Problem description :: Using the data below, return word for word every line from the one holding "Where should I click to: Click the teal" down to the one holding "Task: Click the MTBMB text in the CD item". Leave pictures out.

*** Data under study ***

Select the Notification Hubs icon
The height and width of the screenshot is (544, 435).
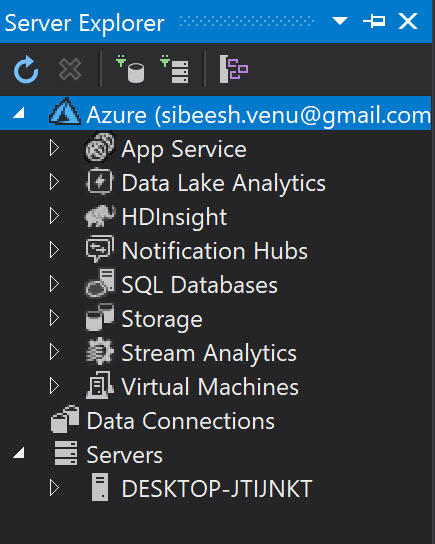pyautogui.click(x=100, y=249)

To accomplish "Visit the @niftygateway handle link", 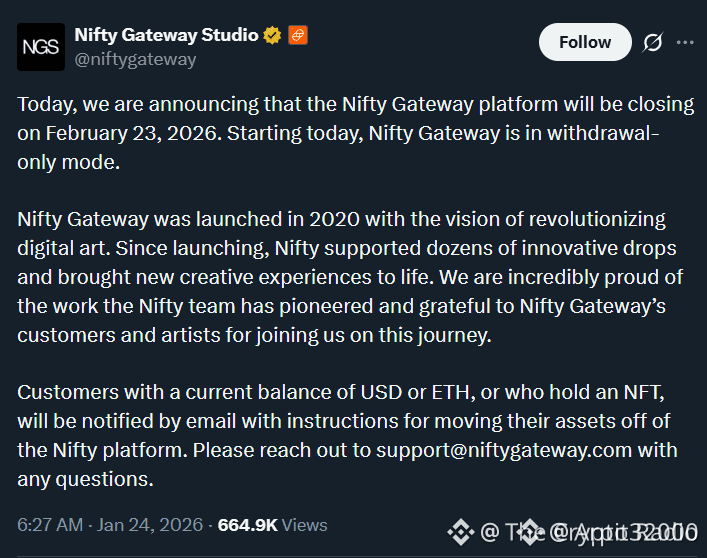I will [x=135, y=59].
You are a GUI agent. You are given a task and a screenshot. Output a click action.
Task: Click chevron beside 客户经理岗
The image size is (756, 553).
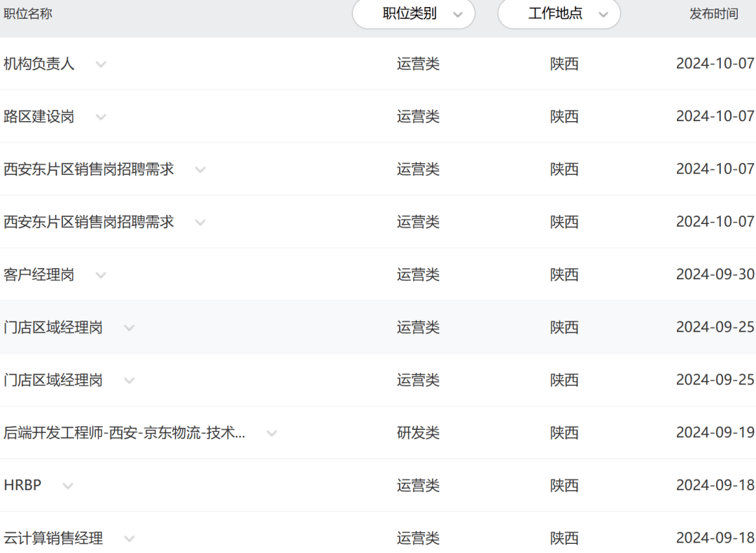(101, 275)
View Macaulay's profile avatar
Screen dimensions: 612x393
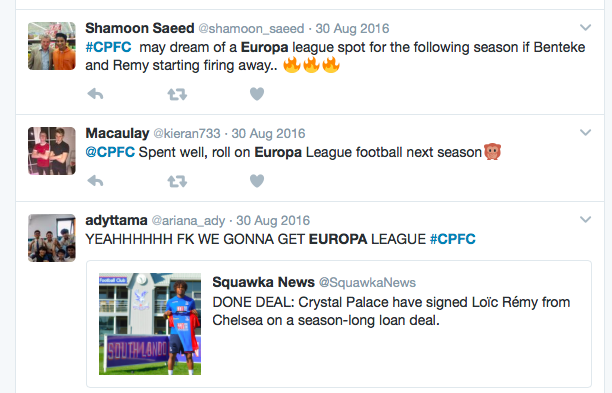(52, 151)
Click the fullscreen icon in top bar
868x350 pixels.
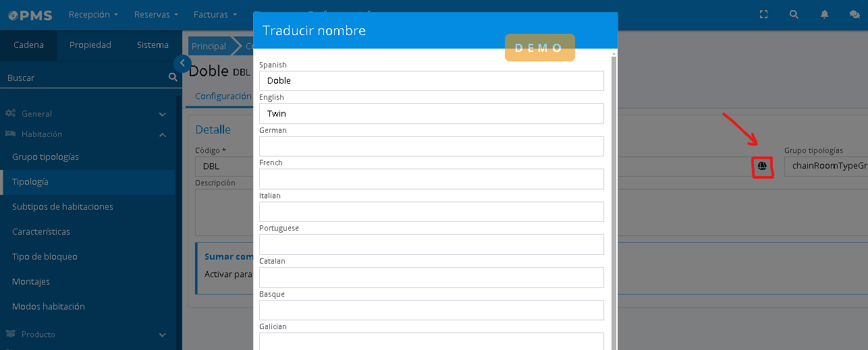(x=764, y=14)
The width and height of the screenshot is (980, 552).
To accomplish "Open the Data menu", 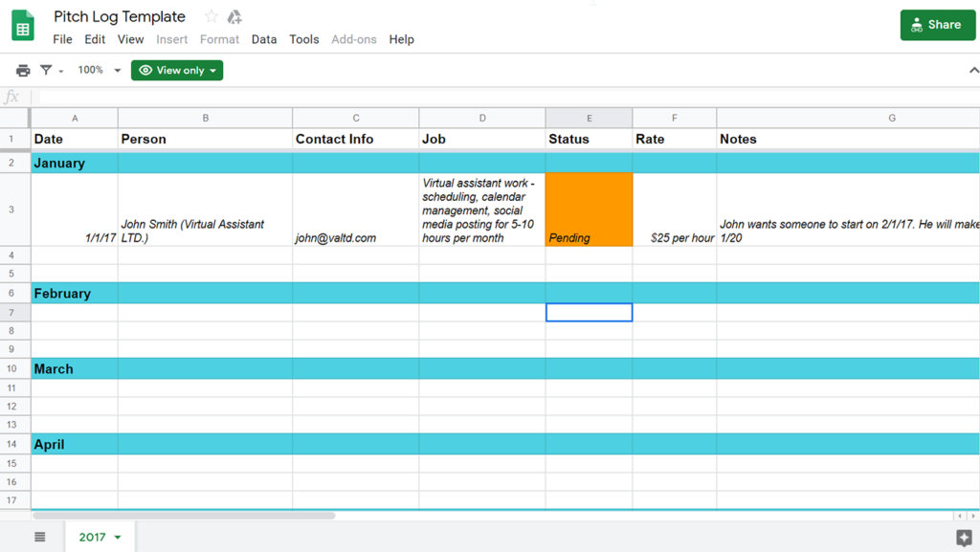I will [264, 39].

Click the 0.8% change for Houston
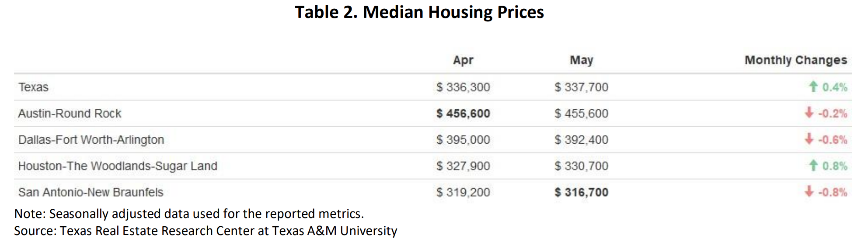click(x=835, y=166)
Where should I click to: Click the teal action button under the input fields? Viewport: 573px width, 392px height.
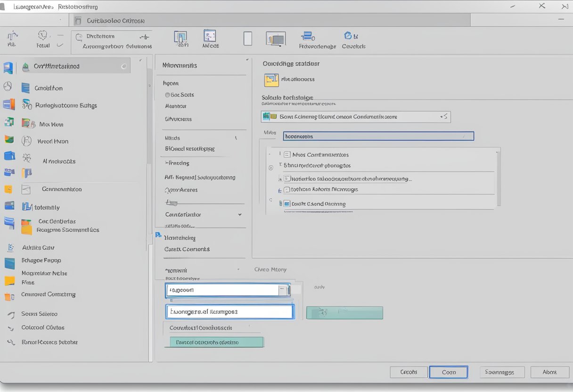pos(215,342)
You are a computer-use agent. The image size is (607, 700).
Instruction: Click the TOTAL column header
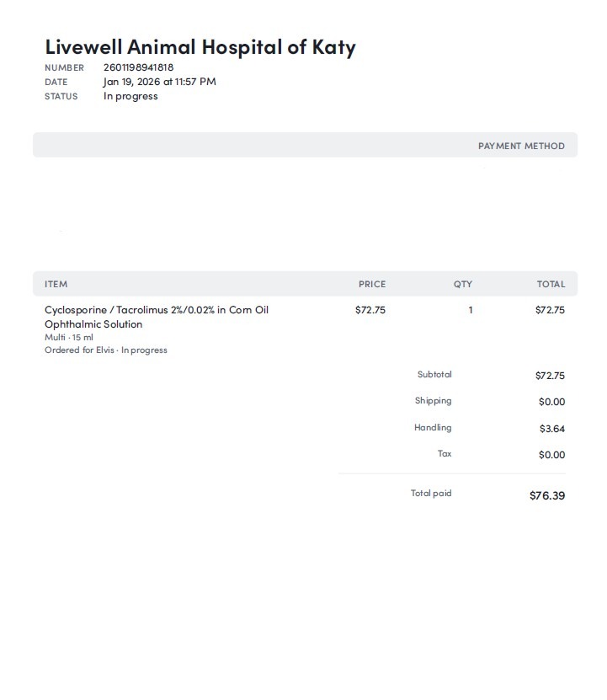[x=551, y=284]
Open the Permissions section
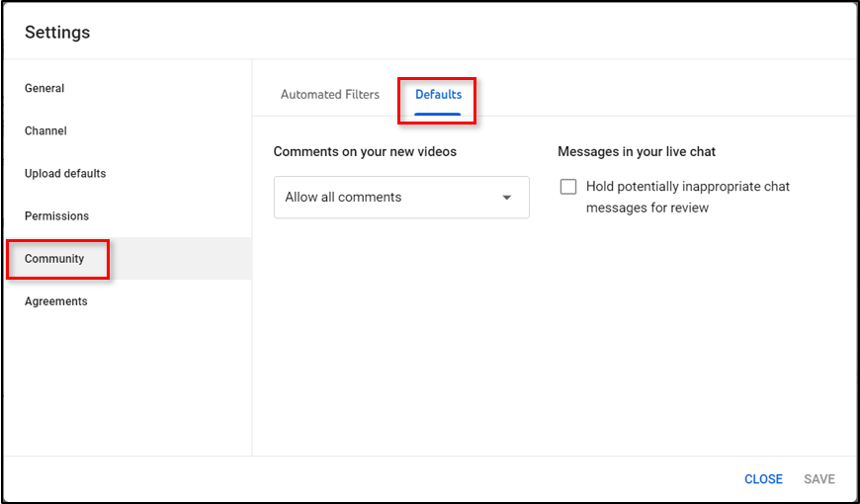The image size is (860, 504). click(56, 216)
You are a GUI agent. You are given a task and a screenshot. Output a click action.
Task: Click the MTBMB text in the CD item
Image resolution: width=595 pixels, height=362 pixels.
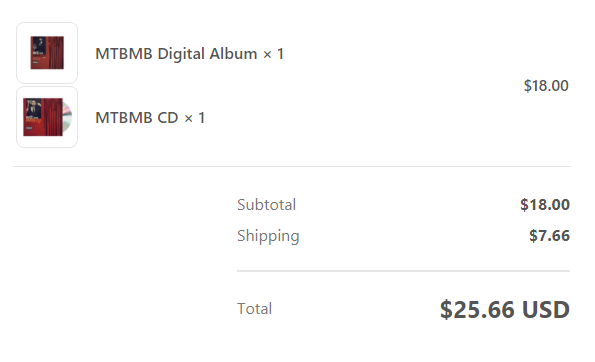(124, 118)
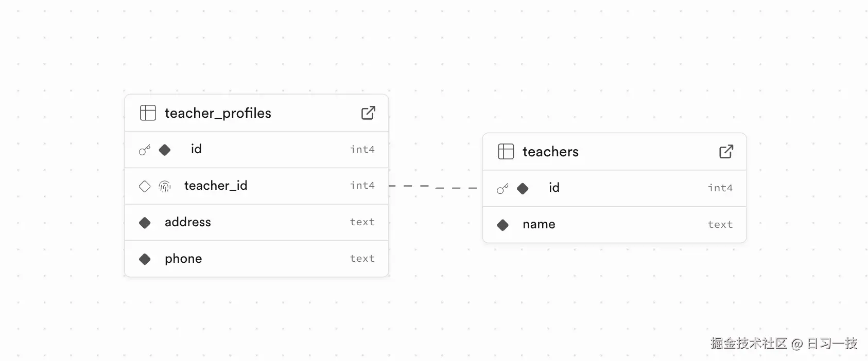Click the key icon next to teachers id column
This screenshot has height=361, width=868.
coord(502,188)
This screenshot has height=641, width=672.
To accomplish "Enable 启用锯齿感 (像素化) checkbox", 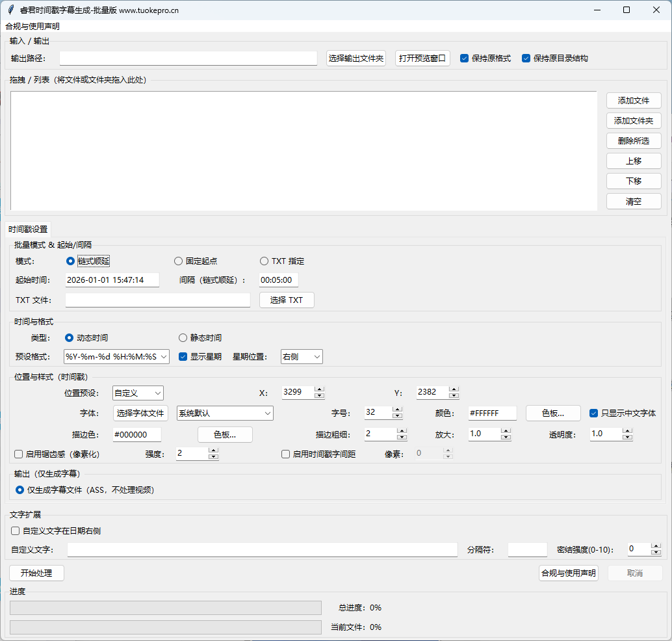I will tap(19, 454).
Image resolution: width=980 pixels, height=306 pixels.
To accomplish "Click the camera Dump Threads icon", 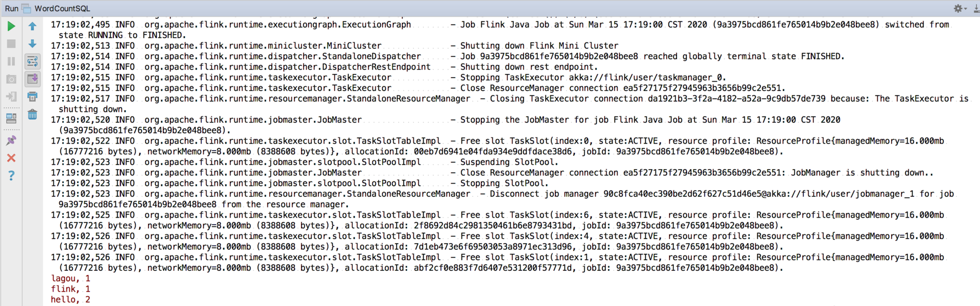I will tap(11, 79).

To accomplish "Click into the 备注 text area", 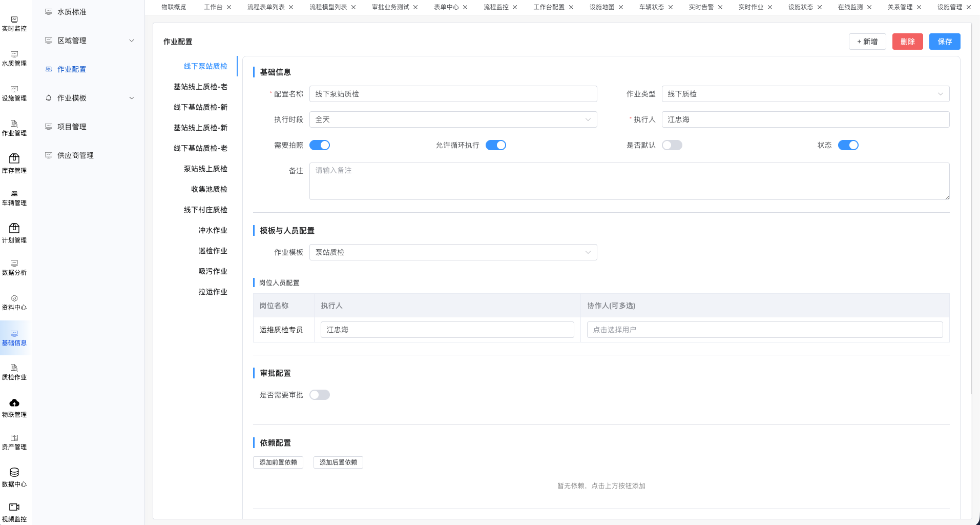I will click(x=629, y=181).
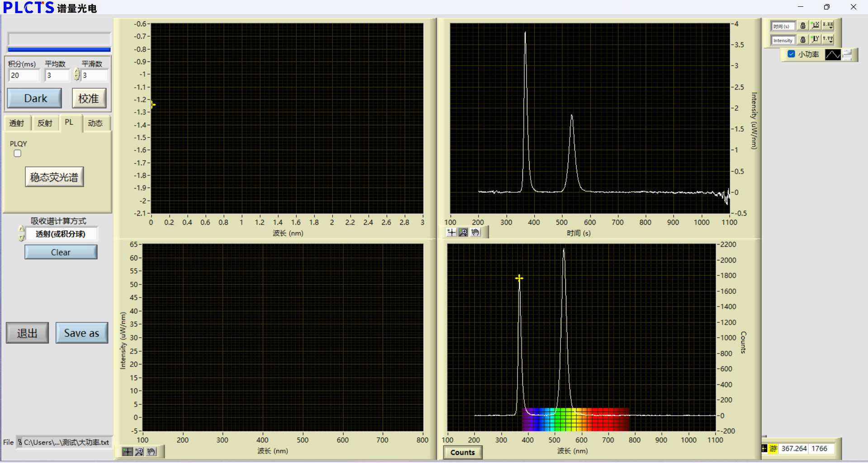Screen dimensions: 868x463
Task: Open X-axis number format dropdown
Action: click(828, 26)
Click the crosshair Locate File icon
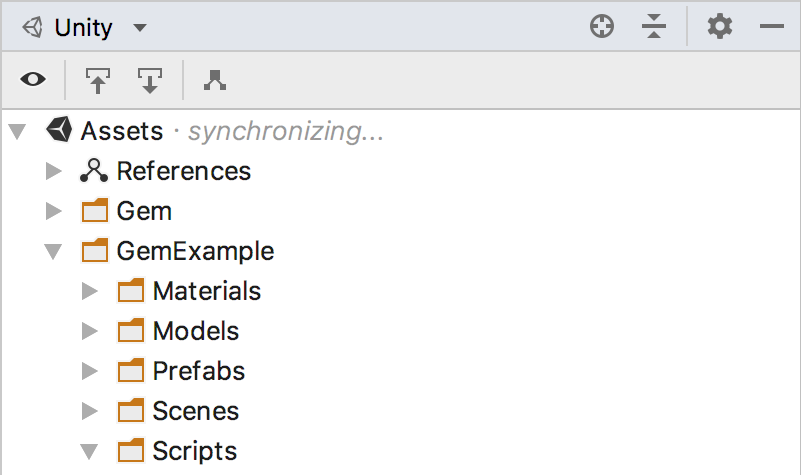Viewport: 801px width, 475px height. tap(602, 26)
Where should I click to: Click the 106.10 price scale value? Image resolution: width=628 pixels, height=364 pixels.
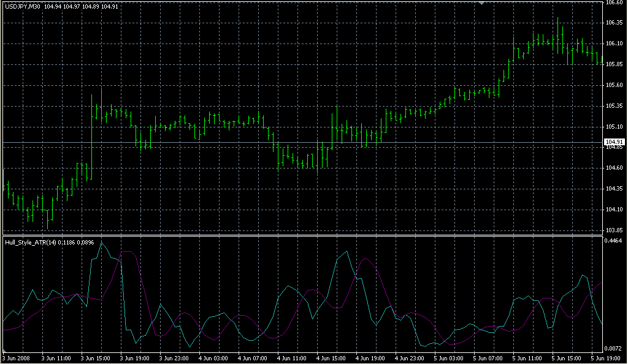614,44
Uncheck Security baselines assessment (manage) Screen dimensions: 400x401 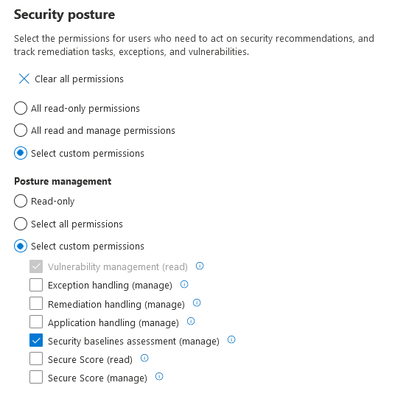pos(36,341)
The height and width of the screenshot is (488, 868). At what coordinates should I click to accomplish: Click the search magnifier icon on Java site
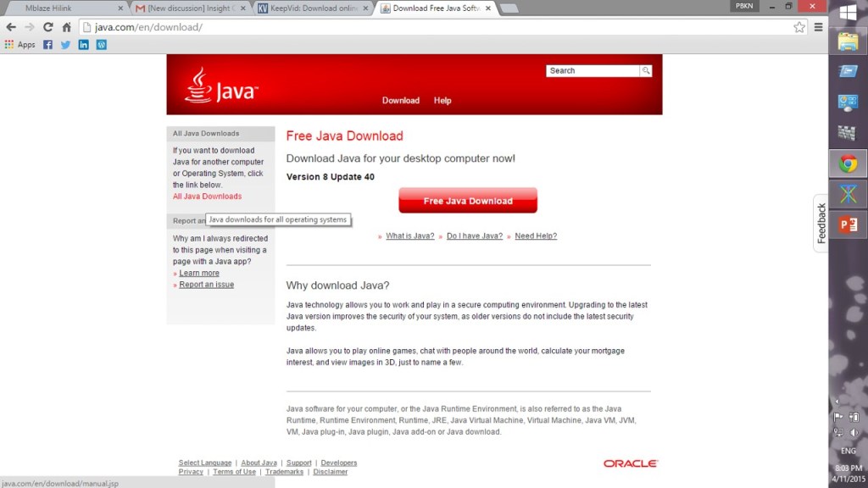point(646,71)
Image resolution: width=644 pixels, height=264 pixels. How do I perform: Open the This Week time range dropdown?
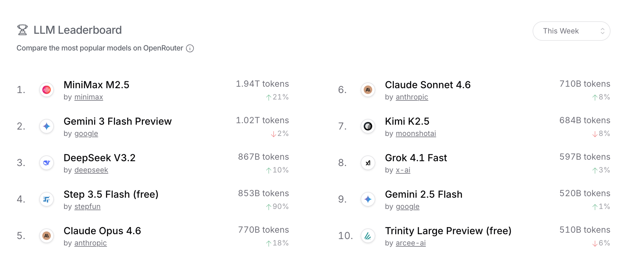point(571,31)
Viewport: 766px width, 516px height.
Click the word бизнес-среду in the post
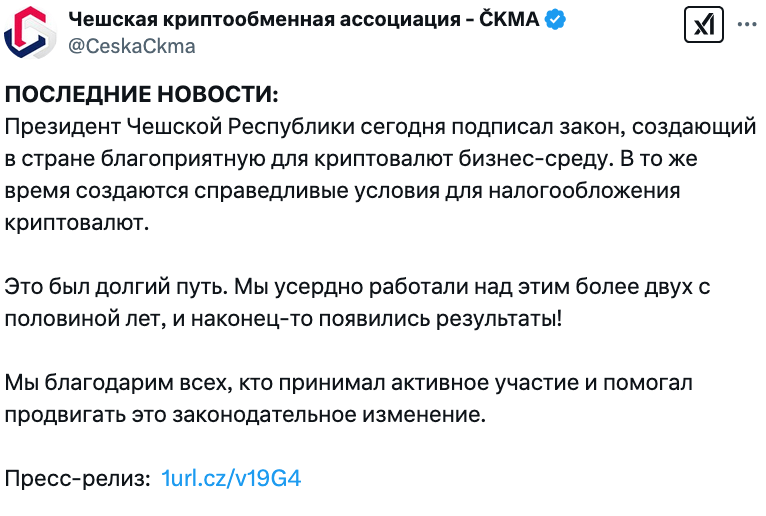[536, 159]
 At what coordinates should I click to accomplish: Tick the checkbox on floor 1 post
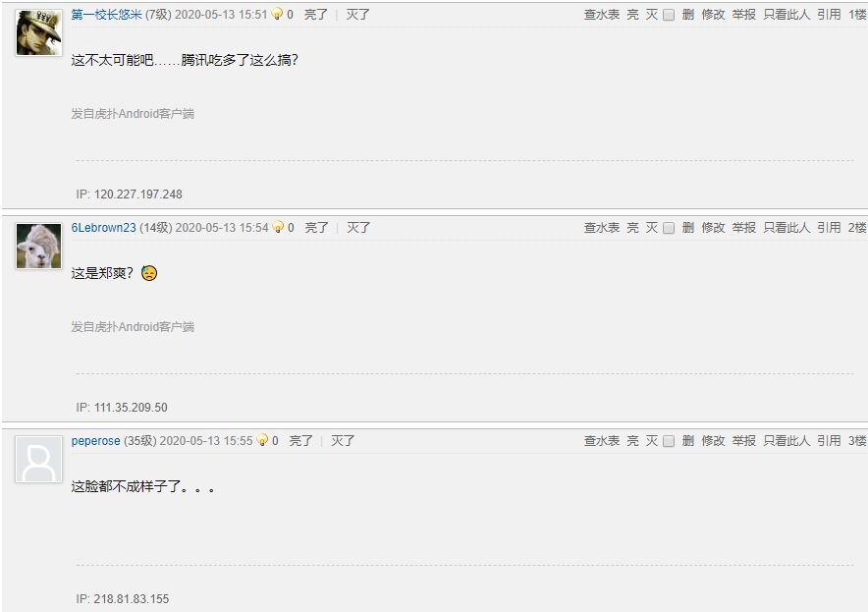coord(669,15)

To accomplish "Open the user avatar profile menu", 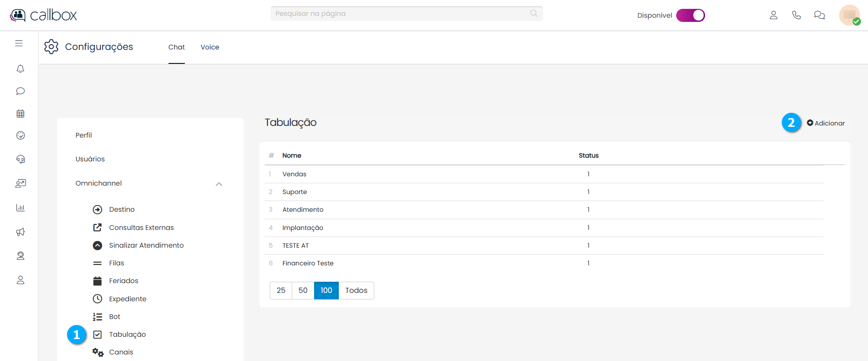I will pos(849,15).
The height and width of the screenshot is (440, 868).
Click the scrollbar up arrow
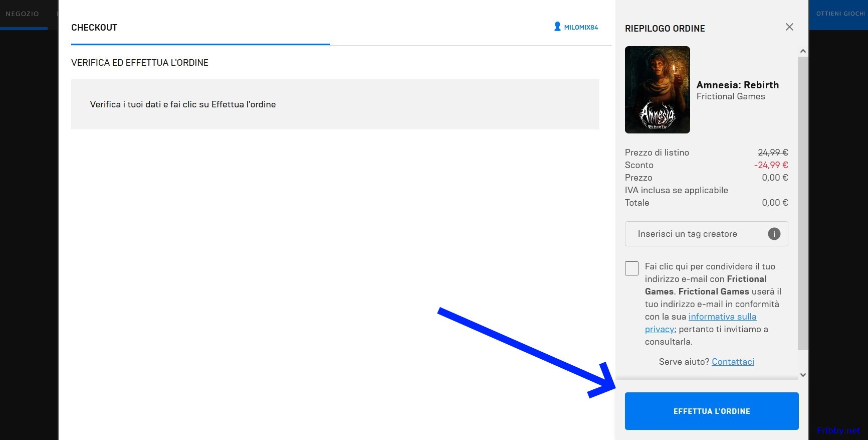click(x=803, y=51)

*** End of Data under study ***

Written answer ::
Where should I click to: Click the teal action button under the input fields? Viewport: 573px width, 392px height.
pos(215,342)
You are a computer-use agent. The image size is (607, 700).
Instruction: Click the TOTAL column header
[x=551, y=284]
Open the Permissions section
The image size is (860, 504). click(56, 216)
You are a GUI agent. You are given a task and a screenshot. Output a click action.
Task: Click the MTBMB text in the CD item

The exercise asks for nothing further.